その前の薩摩藩は公武合体の立場から幕府の開国路線を支持しつつ幕政改革を求めたのに対し、長州藩は急進的な破約攘夷論を奉じて反幕的姿勢を強めるなど、両者は容易に相容れない立場にありました。薩摩藩は文久3年(1863)に会津藩と協力し、長州藩勢力を京都政界から追放しました(八月十八日の政変)。翌元治元年(1864)には上京出兵してきた長州藩兵と戦火を交え、敗走させました(禁門の変)。ここに至り両者の敵対関係は決定的となったのです。禁門の変で朝敵となった長州藩は、幕府から第一次長州征討を受けるなど窮地に陥りました。

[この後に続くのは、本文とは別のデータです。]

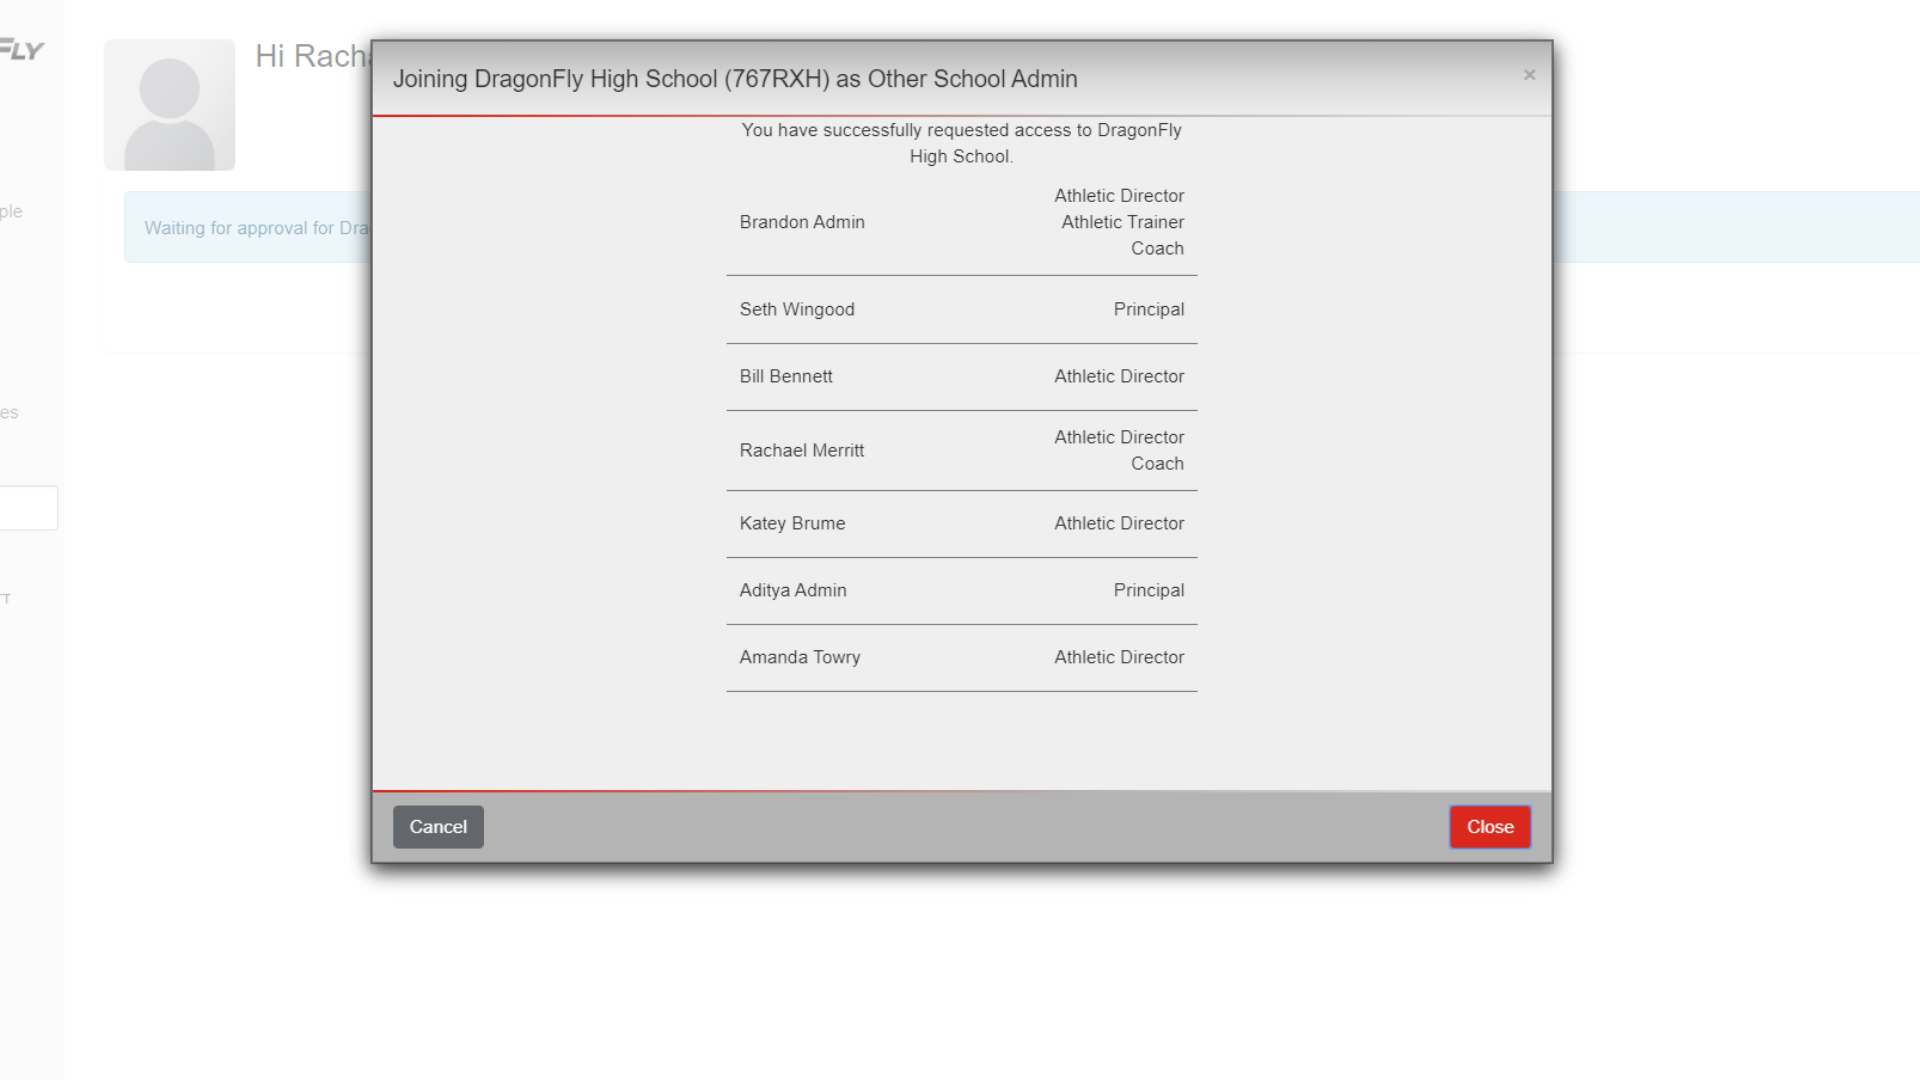
Task: Click the profile avatar placeholder image
Action: (x=169, y=105)
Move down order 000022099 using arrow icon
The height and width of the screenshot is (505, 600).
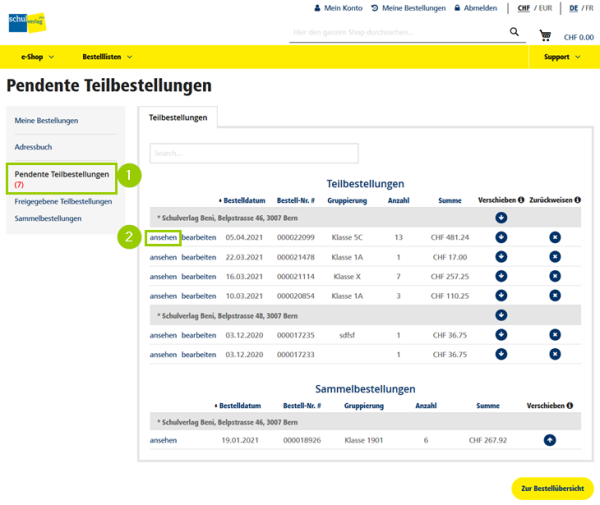click(501, 237)

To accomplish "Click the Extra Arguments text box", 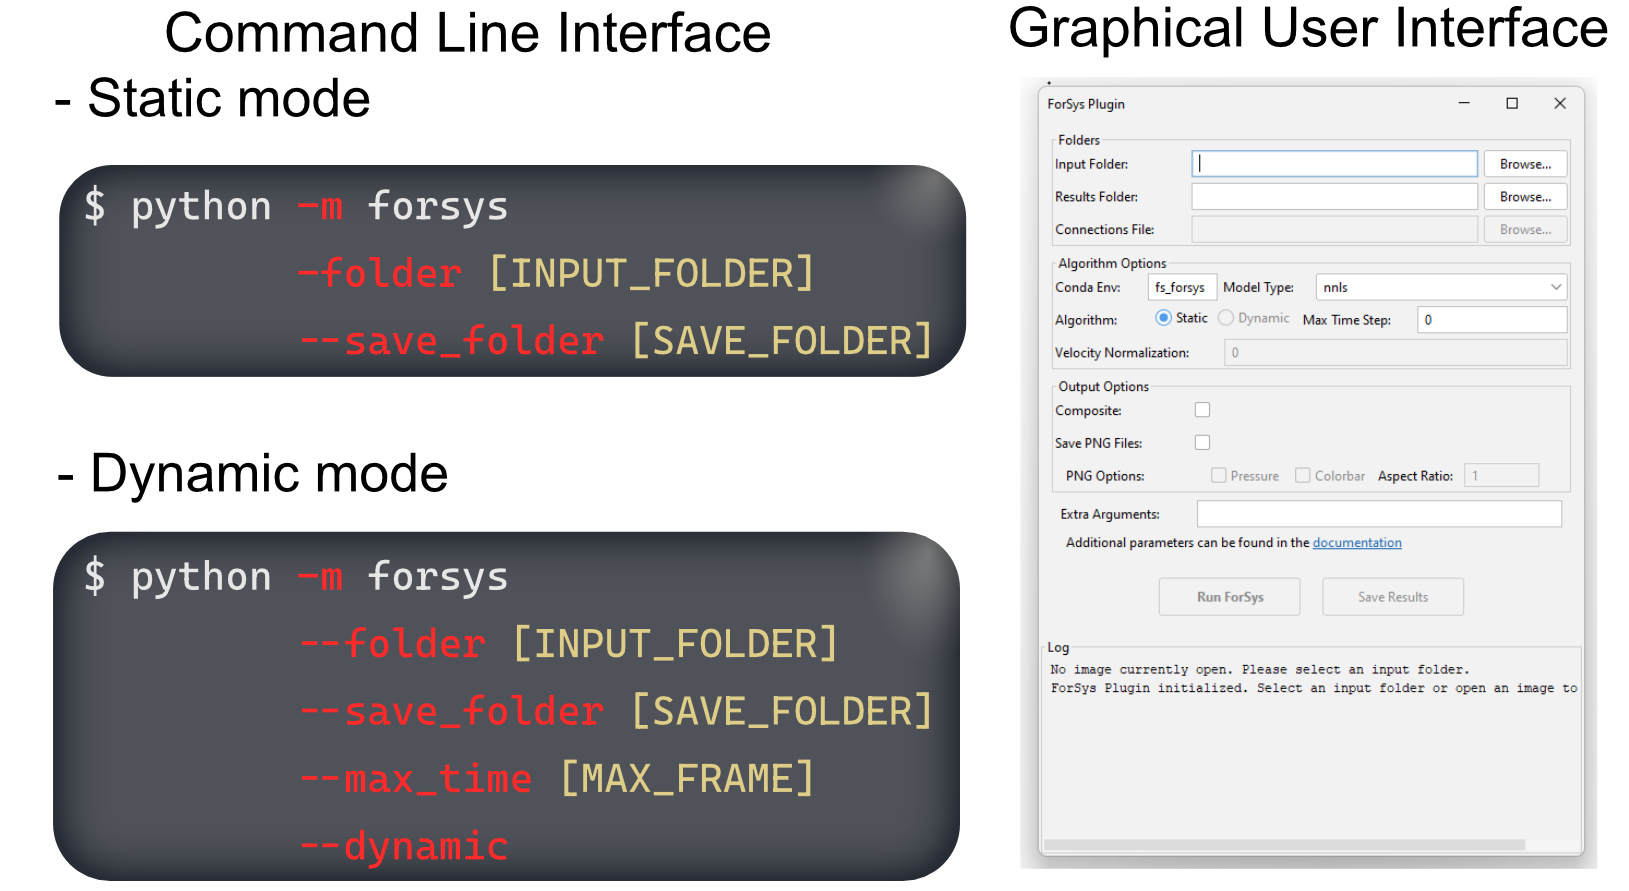I will tap(1379, 514).
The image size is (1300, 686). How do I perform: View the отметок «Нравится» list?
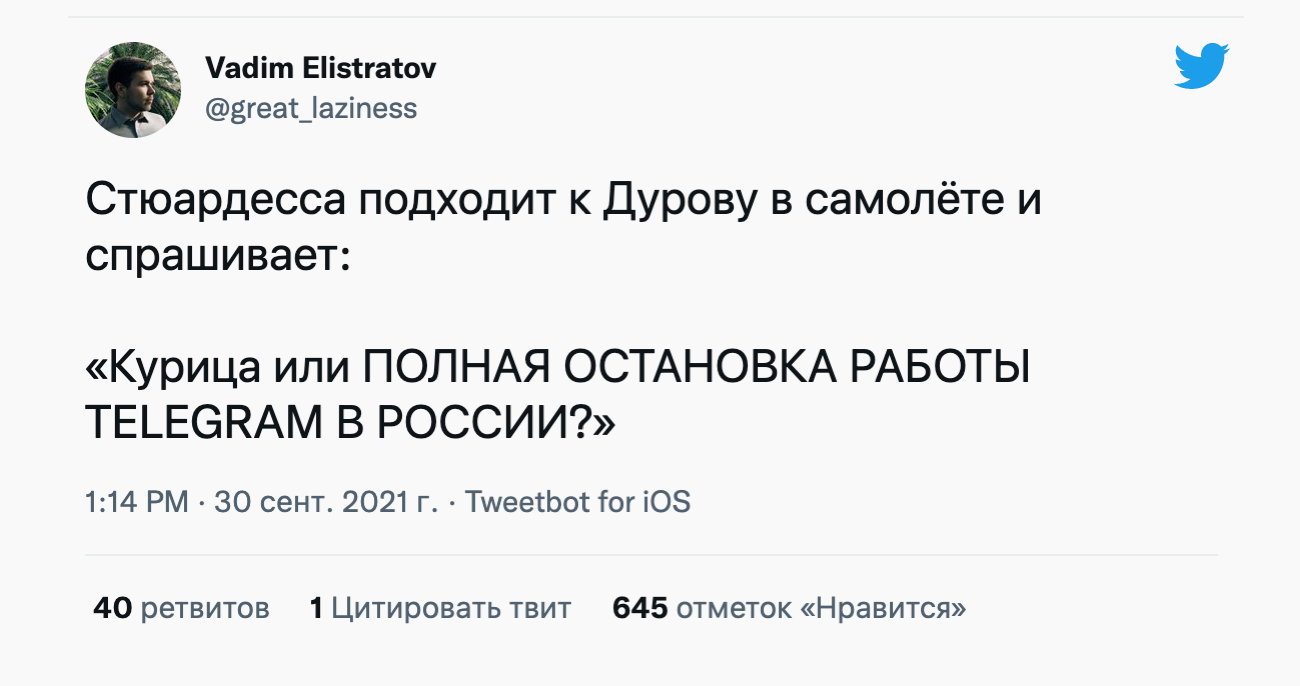[821, 607]
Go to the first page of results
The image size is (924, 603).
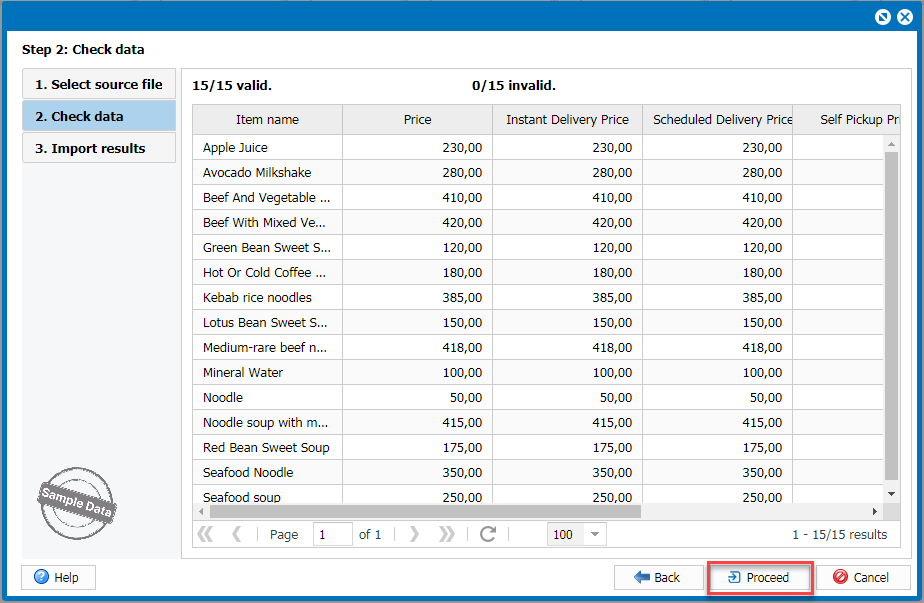coord(206,534)
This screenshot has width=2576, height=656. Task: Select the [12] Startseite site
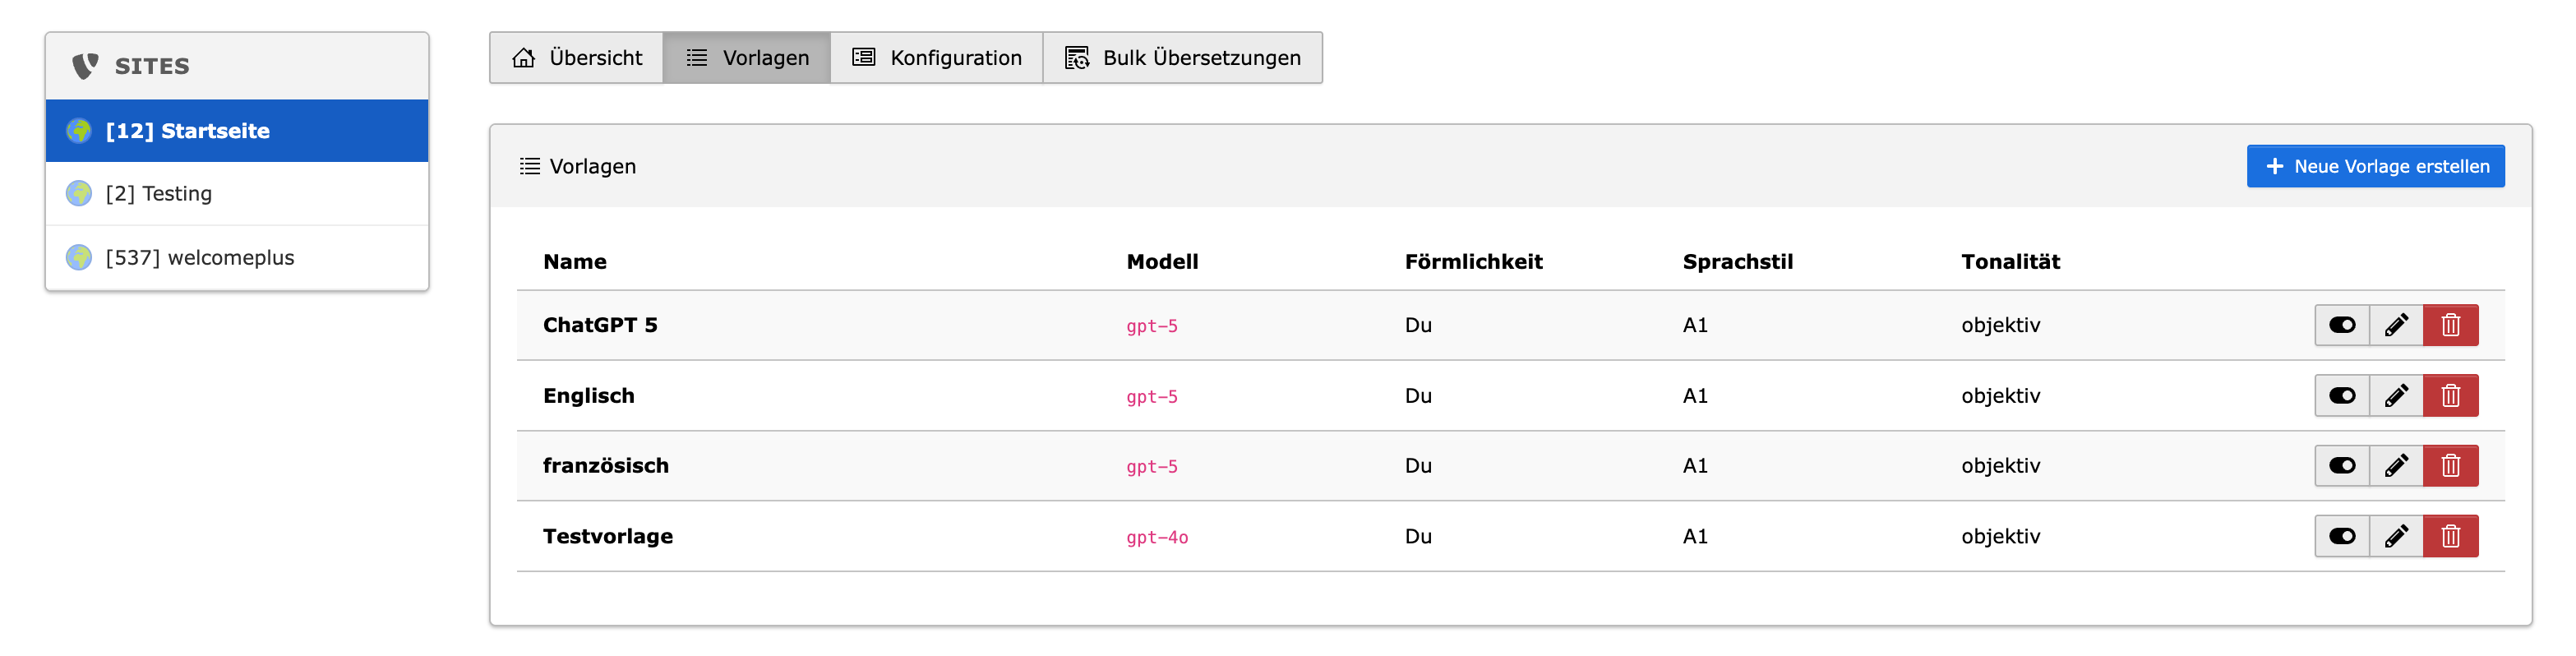coord(188,131)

一方で薩摩藩も、自藩の主張する幕政改革の展望を開くことができず大久保利通や西郷隆盛らを中心に幕府に対する強硬論が高まっていきました。この時点で、薩摩藩も長州藩も幕府への反目があり、幕府が「共通の敵」となったわけです。
その長州・薩摩間の和睦は、福岡藩の尊皇攘夷派の周旋によって、イギリスの駐日公使であるハリー・パークスが高杉晋作と会談したり、薩摩や同じく幕末の政界で影響力を持っていた土佐藩を訪問したりするなどして西南の雄藩を結びつけさせたことに始まったとされています。イギリスが背後で活躍していたわけです。イギリスは当然、思惑があったわけで、幕府がフランスからの援助を受けていたことに対抗して、反幕府の勢力を支援していたわけで、その背景として英仏戦争があります。
英仏戦争は1123年のフランスの干渉から始まり、途中百年戦争や三十年戦争を挟んで1815年のナポレオン戦争の終結まで長い間戦争状態にありました。この英仏の抗争は独立前のアメリカでも行われました。1754年から1764年まで、フレンチ・インディアン戦争と呼ばれる戦争があり、それはヨーロッパでの七年戦争と同時に行われていたわけです。日本における戊辰戦争は見方によっては、英仏の代理戦争ともいえます。
フレンチ・インディアン戦争はフランスがアメリカ先住民(インディアン)と結託して、イギリスの植民地を襲ったことが原因でしたが、最終的にイギリスが勝利し、アメリカはイギリス植民地となり、そして独立戦争によって、1776年に独立国になったという歴史があります。アメリカのペリーが日本に来航したのは1853年ですから、アメリカは80年も経っていない新興国だったわけです。それで日本の内政に干渉するほどの力はなかったといえます。
戊申戦争では薩長が勝利したことで、イギリスの力が大きくなり、その後の明治政府とイギリスは強い関係ができるわけです。事実、坂本龍馬は土佐藩を脱藩した一浪人に過ぎなかったのに、大藩である薩摩や長州の間を取り持つことができたのは、イギリスの支援があったことは明白で、亀山社中という貿易商社がグラバーというイギリス武器商人と結んでいたことが背景にあります。